Schedule for poster submission
- May 20th: Call opens
- June 2nd: Submission of titles and abstracts
- June 8th: Notification to authors
The following speakers confirmed their participation:
- Dr Nikolai Hungr, TIMC, Grenoble, France
- Dr Alexandre Krupa, Lagadic, Rennes, France
- Dr Richard Moreau, Ampère, Lyon, France
- Prof. Philippe Poignet, LIRMM, Montpellier, France
- Prof. Pierre Renaud, Icube, Strasbourg, France
- Prof. Jérôme Szewczyk, ISIR, Paris, France
List of topics
Mechatronics, Manipulator design, compliant mechanisms, SMA, visual servoing with ultrasound imaging, predictive control, contactless manipulation
Motivation and objective
Mechatronics are the heart of successful medical robots. The purpose of this tutorial is to provide guidelines through the presentation of a series of examples of such medical robotics success stories. Each of these presentations will focus on a specific component of a medical robotics development:
- System specifications from user requirements analysis, and the project development through the user feedback
R. Moreau, Lyon
- Architecture selection and the compatibility with the operating room constraints
N. Hungr, Grenoble
- Actuation strategies and the use of non conventional actuation technologies
J. Szewczyk, Paris
- Compliant mechanisms for high accuracy medical applications
P. Renaud, Strasbourg
- Mechatronic design and control of endoscopic laser surgery systems
N. Andreff, Besançon
- Haptic Teleoperation and Concentric Tube Robot for Robot-Assisted Surgery
C. Liu, Montpellier
- Medical robot guidance based on ultrasound imaging and visual servoing
A. Krupa, Rennes
This tutorial is supported by two meta-projects funded by the french research agency (ANR): Labex CAMI (2012-2020) focuses on Computer-Assisted Medical Interventions and Labex ACTION (2012-2020) is dedicated to Integrated Smart Systems.
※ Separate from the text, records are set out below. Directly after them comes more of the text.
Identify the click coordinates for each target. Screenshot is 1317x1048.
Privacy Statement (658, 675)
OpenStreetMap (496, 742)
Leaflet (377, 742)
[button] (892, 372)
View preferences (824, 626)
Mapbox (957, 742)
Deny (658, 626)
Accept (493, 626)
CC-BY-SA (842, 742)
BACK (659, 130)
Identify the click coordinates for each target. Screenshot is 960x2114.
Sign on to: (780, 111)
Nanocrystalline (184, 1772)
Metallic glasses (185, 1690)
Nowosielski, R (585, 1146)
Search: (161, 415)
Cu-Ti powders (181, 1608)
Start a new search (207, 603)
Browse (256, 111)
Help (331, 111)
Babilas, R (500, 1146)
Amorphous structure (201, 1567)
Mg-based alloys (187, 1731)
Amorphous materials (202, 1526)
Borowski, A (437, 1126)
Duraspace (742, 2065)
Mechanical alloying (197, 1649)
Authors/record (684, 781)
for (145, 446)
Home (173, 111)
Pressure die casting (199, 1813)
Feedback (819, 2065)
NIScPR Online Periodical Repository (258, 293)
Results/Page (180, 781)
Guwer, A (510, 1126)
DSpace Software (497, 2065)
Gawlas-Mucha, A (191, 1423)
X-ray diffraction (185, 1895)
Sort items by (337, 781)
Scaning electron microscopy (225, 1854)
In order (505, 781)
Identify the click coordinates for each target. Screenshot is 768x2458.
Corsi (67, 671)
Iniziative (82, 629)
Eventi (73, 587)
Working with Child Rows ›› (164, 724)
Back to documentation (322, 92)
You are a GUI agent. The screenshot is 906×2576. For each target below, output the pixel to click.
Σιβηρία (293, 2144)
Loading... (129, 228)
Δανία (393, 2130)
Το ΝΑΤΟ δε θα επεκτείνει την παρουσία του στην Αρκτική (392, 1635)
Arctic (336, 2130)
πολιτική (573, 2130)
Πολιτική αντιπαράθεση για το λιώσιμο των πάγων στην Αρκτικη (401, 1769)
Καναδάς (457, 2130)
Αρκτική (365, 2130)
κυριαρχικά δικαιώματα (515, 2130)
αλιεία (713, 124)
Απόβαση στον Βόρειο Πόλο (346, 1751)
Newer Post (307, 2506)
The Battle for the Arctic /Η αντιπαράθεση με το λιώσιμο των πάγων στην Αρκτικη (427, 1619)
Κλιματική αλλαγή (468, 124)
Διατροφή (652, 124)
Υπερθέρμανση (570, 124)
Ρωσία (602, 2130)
We anticipate the tutorial to be engaging to mechatronic designers involved in the development of the design and control of robotic devices. In particular, two categories of attendees will find the proposed tutorial useful:
Students, who are interested in learning about the state of the art in mechatronics for medical and surgical applications,
Industry technologists, that are involved or would like to develop projects in the field.
As a secondary audience, the tutorial will be of value for established researchers who wish to relate their work to this area.
IRCAD, 1 Place de l’hôpital, 67091 Strasbourg, France
+33-3 88 11 91 47
Institut FEMTO-ST, 24 rue Alain Savary, 25000 Besançon, France
+33-3 81 40 29 61
|Pierre Renaud received the M.Sc. degree in mechanics and materials from the Ecole Normale Supérieure de Cachan, Cachan, France, in 2000 and the Ph.D. degree in robotics from the Clermont-Ferrand University, Clermont-Ferrand, France.
He is currently a Professor at Institut National des Sciences Appliquées, Strasbourg, France, and he is the head of the AVR research group, ICube laboratory. His research interests include medical robotics, robot design, additive manufacturing, and mechatronics.
Nicolas Andreff received the Engineer degree (~M.Sc.) in 1994 from the Ecole Nationale Supérieure d’Electronique, d’Electrotechnique, d’Informatique et d’Hydraulique de Toulouse, (Toulouse, France); the Ph.D. degree in 1999 in computer graphics, computer vision and robotics from the Institut National Polytechnique de Grenoble, (Grenoble, France) and the Habilitation degree in 2006 in Vision and Robotics from Université Blaise Pascal (Clermont-Ferrand, France).